• Instructions for the task: Report each line of the records where "computer" occurs.

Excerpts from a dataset
━━━
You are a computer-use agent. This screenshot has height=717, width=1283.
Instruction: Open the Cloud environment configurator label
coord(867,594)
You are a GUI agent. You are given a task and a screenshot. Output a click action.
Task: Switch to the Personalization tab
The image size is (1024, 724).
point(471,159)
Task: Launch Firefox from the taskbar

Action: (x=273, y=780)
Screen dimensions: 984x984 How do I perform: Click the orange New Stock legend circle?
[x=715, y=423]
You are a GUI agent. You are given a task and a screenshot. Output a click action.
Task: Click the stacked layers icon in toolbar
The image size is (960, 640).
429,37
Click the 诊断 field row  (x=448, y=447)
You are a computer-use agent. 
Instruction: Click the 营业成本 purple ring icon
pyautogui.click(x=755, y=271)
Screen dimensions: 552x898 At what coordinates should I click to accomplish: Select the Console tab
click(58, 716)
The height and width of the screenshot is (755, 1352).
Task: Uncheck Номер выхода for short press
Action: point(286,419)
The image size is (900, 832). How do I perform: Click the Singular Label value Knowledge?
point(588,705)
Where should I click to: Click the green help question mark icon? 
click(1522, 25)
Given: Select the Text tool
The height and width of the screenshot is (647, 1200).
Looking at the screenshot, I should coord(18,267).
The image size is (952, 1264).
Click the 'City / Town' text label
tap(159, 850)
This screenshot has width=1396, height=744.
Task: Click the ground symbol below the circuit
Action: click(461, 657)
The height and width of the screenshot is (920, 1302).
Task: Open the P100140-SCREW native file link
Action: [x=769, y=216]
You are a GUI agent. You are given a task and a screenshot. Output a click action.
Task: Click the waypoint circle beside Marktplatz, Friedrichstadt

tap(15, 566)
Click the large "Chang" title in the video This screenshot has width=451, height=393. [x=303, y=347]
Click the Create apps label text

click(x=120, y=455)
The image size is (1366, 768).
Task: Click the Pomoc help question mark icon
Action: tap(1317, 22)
━━━
• Answer below:
You are a computer-use agent. This screenshot has height=717, width=1283.
You are a computer-use agent. 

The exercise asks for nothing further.